Stephen Simpson, principal editor at Brightmine, said: “While many employers will already have systems in place to track and record annual leave, there hasn’t previously been a specific requirement to keep annual leave and holiday pay records.”

He added: “What’s surprising is that this new requirement has barely merited a mention in any of the Government’s press releases, consultations, roadmaps and timelines on the Employment Rights Act.

“The government has previously been silent on a potential implementation date for this, and there are no transitional provisions to give employers time to prepare. And yet it’s now been confirmed in a low-key commencement order published this week.”

Most HR practitioners have just one week to ensure compliance, as 6 April is Easter Monday and 3 April is Good Friday – both bank holidays.

‘Administrative burden’

Writing in a post, Katie Wooler, professional support lawyer for Burges Salmon, said: “There was one big surprise in the regulations. Neither the government’s implementation roadmap from last summer, nor its timeline update from earlier this year, gave any indication of when the new duty for employers to keep and retain annual leave records would come into force.”

She explained that, for some employers, this new duty could create a “significant administrative burden, particularly if they have complex annual leave or holiday pay arrangements for their staff or if their existing systems and records are piecemeal”.

Enforcement of holiday obligations will fall within the remit of the Fair Work Agency, which launches on 7 April. Legal experts have said employers should audit how they record workers’ annual leave entitlement and pay, and identify where there may be gaps.

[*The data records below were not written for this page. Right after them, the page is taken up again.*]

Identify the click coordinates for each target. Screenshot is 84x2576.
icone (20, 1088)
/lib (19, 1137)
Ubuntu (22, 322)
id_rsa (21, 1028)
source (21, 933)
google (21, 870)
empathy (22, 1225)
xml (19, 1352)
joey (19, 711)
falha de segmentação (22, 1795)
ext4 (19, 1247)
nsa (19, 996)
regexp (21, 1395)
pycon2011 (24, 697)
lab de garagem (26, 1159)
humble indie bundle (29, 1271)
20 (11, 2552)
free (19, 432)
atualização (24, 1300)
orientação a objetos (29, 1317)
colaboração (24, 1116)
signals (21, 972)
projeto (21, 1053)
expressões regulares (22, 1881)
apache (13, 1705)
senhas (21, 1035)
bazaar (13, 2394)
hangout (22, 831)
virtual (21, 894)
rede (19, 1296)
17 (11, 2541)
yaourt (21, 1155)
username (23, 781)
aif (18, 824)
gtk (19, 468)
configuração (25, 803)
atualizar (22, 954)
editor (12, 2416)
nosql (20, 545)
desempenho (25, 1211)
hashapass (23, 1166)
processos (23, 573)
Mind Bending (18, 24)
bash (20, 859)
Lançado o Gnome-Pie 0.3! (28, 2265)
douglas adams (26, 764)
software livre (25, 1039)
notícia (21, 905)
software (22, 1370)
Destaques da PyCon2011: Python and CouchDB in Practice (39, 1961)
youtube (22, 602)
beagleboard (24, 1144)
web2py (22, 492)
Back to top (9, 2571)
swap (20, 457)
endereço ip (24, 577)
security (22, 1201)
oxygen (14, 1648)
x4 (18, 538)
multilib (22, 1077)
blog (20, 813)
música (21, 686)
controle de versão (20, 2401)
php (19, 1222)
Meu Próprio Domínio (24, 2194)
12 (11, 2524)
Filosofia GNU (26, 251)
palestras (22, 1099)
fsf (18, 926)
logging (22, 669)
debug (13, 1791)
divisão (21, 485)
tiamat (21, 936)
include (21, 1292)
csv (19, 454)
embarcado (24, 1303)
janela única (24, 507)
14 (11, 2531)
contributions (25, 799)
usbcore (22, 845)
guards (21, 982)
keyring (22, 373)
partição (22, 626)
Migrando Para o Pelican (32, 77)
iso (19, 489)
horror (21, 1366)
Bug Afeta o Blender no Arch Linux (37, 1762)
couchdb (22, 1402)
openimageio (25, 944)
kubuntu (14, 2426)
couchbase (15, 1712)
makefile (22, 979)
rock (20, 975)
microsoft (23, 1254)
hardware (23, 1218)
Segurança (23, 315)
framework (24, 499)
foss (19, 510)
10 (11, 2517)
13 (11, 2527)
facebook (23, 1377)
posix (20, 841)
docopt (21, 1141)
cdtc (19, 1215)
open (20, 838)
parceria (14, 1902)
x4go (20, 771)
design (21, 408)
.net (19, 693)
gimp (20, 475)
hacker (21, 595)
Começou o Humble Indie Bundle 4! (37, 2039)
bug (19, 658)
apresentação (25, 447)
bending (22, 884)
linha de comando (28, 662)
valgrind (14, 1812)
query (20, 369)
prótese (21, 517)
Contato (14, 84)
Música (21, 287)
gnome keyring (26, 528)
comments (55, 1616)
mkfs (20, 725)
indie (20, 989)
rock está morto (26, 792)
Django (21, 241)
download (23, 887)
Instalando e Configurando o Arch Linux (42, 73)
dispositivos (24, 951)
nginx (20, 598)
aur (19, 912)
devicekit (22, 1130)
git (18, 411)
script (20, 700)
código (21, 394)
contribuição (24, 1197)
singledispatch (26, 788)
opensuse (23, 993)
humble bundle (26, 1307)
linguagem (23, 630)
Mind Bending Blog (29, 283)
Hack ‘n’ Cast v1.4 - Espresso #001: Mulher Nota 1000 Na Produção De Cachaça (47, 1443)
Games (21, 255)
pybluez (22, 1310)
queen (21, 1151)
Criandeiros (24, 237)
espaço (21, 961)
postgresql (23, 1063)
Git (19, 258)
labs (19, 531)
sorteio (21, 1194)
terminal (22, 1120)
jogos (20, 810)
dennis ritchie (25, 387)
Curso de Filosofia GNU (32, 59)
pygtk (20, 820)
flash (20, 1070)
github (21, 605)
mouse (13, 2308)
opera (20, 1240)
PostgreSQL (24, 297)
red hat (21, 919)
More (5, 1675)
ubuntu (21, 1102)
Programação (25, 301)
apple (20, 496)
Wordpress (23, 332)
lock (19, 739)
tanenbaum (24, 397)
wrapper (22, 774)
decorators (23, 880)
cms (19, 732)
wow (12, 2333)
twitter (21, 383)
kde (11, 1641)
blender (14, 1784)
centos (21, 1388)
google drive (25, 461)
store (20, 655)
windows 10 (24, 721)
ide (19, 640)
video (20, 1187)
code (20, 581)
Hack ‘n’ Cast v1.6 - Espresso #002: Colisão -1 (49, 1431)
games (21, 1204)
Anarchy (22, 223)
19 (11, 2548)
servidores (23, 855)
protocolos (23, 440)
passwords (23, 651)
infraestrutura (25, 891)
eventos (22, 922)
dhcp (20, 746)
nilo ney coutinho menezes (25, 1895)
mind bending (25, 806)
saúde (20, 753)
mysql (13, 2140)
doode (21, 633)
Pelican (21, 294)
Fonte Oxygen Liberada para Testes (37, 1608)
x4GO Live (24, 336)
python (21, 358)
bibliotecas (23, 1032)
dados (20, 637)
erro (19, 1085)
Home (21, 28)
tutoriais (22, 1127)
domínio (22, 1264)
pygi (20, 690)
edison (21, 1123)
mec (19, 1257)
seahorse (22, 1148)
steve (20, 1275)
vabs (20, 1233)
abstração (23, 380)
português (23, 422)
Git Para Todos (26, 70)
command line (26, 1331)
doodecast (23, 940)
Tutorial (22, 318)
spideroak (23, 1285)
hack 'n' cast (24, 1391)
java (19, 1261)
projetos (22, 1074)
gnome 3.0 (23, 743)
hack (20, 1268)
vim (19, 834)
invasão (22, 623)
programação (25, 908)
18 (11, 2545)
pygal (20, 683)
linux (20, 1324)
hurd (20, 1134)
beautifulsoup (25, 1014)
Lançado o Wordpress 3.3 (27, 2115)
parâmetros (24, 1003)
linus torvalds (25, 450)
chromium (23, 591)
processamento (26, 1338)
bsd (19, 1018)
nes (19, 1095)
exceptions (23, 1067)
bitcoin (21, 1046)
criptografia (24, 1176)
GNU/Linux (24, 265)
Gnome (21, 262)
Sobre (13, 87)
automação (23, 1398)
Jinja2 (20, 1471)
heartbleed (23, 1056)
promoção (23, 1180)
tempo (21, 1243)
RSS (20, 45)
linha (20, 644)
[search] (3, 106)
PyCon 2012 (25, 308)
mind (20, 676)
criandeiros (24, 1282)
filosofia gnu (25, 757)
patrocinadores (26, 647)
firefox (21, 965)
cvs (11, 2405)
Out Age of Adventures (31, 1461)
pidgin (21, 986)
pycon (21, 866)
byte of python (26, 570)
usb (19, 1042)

Duty to keep holiday records

Employers will be required to keep records to demonstrate that all eligible workers – including people working irregular hours or part-time – have been given the paid holiday they are entitled to under the WTR. Holiday records must be “adequate” – enough to be able to demonstrate compliance.

Libby Hubbard, senior professional support lawyer at law firm Anthony Collins, stressed that failure to comply with the relevant requirements of the WTR is a criminal offence, which could lead to unlimited fines. She said: “It’s important to note that inadequate records will be of very little help should a worker bring a claim for holiday pay.

“Records which set out a worker’s holiday entitlement and details of payment (whether that be as they take it, or rolled-up holiday pay for atypical workers) will provide a robust defence to such a claim.”

‘Demonstrable compliance’

Caroline Prosser, a partner at Hill Dickinson, said: “The change reflects a broader shift towards demonstrable compliance, shaped by evolving case law and increased scrutiny of holiday pay practices.

“Employers that use this moment to strengthen their data, processes and governance will be better positioned as the regulatory landscape becomes more rigorous, particularly with the introduction of the Fair Work Agency, which will oversee this area and have enforcement powers.”

Simpson added: “The introduction of an employment law is one thing – its enforcement, which with this law will sit with the Fair Work Agency, is quite another. The Fair Work Agency is something of an unknown quantity for employers. It is being launched on 7 April, but how quickly will its enforcement activities be up and running?

“The Fair Work Agency’s powers are extensive, including the power to enter premises (albeit only with a warrant), inspect and seize documents, and serve notices of underpayment (with a set period for employers to pay). Penalties are set at 200% of the total underpayment.

“The most serious breaches – such as failure to comply with an FWA labour market enforcement order, knowingly or recklessly providing false information or documents, and the offence of obstruction – could even attract a criminal charge and/or an unlimited fine.”

Personnel Today has approached the Department for Business and Trade for comment.